#### GIVEN INFORMATION
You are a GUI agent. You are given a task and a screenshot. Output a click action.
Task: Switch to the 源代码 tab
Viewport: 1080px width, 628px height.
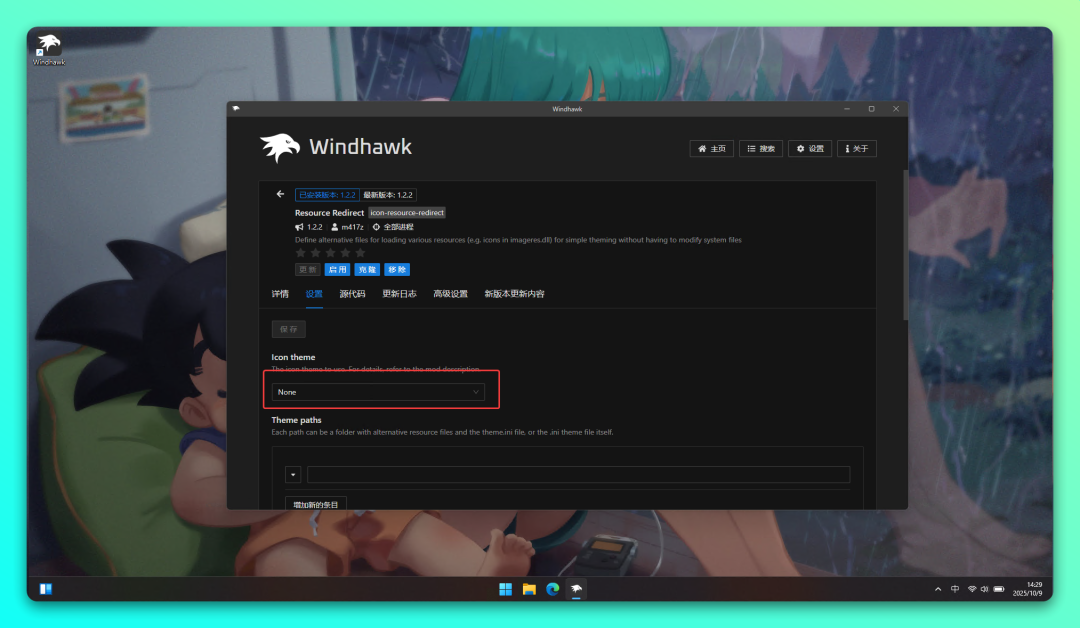pos(352,294)
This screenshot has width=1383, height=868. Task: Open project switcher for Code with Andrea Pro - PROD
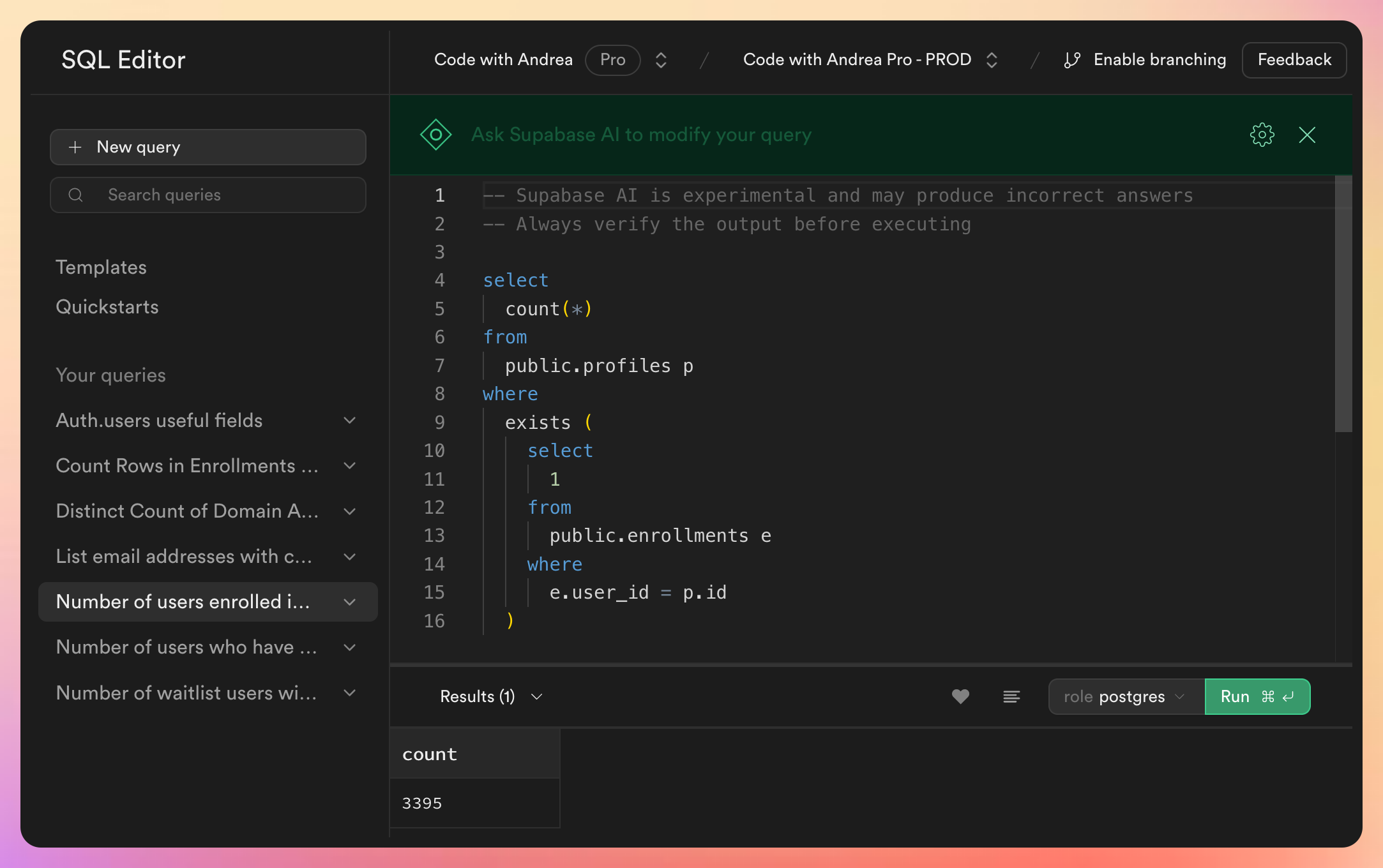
########
- _HOW TO COMPLETE THIS TASK_: From the line containing "Viewport: 1080px width, 628px height." through the last line of the entries, both included, print each line exactly and omit any picture.

- _OUTPUT_:
Viewport: 1080px width, 628px height.
pos(352,294)
This screenshot has width=1383, height=868. Task: Open project switcher for Code with Andrea Pro - PROD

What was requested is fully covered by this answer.